Investors know by now that good income is hard to find. Peter Hayes explains the benefits of crossing over to the tax-exempt side of the fixed income marketplace.
Are municipal bonds really for me? The popular perception is that tax-exempt income only benefits those investors in the highest tax brackets. While that may have been true in the past, times have changed.
After-tax benefit for all
Municipal bonds have recently displayed an income benefit to investors across all marginal tax brackets. The expansion of the after-tax income advantage derives largely from the broad repricing of fixed income assets since the financial crisis. Massive fiscal and monetary stimulus since 2008, including bond buying on the part of the Federal Reserve (Fed), held Treasury yields at bay while propping up their prices. This meant that municipal bonds, which typically yield less than Treasuries before tax, began to offer yields higher or comparable to federal government debt on a pre-tax basis.
After tax, which applies to Treasuries but not munis, the income advantage is clear.
Consider that, as of the end of April 2016, the 10-year Treasury offered a yield of 1.83% while the Barclays Municipal Bond Index had a yield of 1.84%. For illustrative purposes (you can’t invest in an index), that 1.84% becomes 2.04% for those in the 10% bracket and 3.05% for those in the 39.6% bracket. Factor in the 3.8% tax on investment income under the Affordable Care Act and the yield for an investor in the highest tax bracket becomes 3.25%. Of course, past performance is no guarantee of future results and muni-to-Treasury ratios could change and, therefore, the outcomes could fluctuate.
Market Realist – Municipal bonds and their tax advantages
Municipal bonds (MUB) have provided an excellent return in the past year.
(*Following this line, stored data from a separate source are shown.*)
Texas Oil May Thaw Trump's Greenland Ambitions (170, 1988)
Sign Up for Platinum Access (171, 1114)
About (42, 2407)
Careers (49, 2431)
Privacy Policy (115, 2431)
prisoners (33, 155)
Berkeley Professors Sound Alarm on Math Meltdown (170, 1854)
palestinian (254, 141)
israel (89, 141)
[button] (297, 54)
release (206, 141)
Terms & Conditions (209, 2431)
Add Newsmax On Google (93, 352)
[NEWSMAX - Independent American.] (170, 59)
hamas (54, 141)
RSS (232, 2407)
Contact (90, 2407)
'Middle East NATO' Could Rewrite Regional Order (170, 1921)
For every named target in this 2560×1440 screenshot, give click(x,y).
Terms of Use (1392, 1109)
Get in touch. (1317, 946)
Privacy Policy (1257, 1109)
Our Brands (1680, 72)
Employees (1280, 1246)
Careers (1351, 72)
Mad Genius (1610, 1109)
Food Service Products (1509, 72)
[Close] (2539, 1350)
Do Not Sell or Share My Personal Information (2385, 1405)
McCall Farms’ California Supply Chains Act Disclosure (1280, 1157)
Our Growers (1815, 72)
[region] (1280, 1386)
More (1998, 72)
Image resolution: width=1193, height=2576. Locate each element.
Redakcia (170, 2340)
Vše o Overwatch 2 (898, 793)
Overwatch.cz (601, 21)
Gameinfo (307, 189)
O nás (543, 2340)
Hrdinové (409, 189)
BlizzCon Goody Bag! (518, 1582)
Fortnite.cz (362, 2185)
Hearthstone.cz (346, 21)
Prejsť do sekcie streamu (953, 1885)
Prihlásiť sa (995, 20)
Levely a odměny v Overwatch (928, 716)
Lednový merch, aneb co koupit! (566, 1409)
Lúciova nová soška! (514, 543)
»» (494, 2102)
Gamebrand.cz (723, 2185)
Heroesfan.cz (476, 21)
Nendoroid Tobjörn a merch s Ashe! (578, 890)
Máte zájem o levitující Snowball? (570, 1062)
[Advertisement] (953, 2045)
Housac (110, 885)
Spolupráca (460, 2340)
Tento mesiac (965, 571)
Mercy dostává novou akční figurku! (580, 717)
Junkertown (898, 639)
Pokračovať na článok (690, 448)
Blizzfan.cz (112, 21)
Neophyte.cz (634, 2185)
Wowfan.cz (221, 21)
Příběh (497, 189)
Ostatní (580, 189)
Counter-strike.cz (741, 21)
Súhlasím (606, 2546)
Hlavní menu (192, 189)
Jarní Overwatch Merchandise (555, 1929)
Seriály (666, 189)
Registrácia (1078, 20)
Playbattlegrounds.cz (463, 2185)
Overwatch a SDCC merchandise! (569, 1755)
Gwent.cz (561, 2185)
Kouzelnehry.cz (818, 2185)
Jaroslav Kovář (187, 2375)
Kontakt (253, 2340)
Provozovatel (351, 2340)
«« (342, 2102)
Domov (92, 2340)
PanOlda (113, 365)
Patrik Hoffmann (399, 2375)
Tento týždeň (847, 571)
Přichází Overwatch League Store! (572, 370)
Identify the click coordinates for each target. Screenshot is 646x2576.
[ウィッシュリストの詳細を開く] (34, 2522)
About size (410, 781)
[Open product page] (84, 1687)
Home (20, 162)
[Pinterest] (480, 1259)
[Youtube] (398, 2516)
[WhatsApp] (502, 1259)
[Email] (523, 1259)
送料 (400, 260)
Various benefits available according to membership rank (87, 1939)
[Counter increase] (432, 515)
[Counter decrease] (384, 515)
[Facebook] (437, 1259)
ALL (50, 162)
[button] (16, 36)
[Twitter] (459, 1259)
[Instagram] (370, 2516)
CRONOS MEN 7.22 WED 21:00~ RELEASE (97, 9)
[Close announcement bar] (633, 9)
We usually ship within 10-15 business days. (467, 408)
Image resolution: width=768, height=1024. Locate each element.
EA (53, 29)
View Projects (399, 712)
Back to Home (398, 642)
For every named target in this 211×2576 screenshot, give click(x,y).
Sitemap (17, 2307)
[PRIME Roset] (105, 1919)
The returns are even better if we account for their tax benefits. Municipal bonds (SUB) became attractive as Treasury yields fell due to the government’s huge bond-buying (AGG) program that pushed down long-term interest rates. Government bond purchases increased the price of bonds and lowered the yield on those bonds due to their inverse relationship.
As we’ve already seen, the after-tax yield on municipal bonds needs to be calculated based on an investor’s marginal tax bracket and pre-tax yield on the municipal bonds. For example, an investor who falls in a marginal tax rate of 25% and is considering investing in a tax-exempt municipal bond that yields 3% will earn an after-tax yield of 4%. The other taxable security needs to provide higher than a 3.8% yield to attract investors.
Additional tax-exempt benefits
In addition to being exempt from federal income tax, income from municipal bonds (CMF) is also exempt from state income tax in many cases. Add to this the tax benefit from the Affordable Care Act. If an investor adds these additional tax exemptions to municipal bonds, the benefits are much higher compared to government bonds (IEF).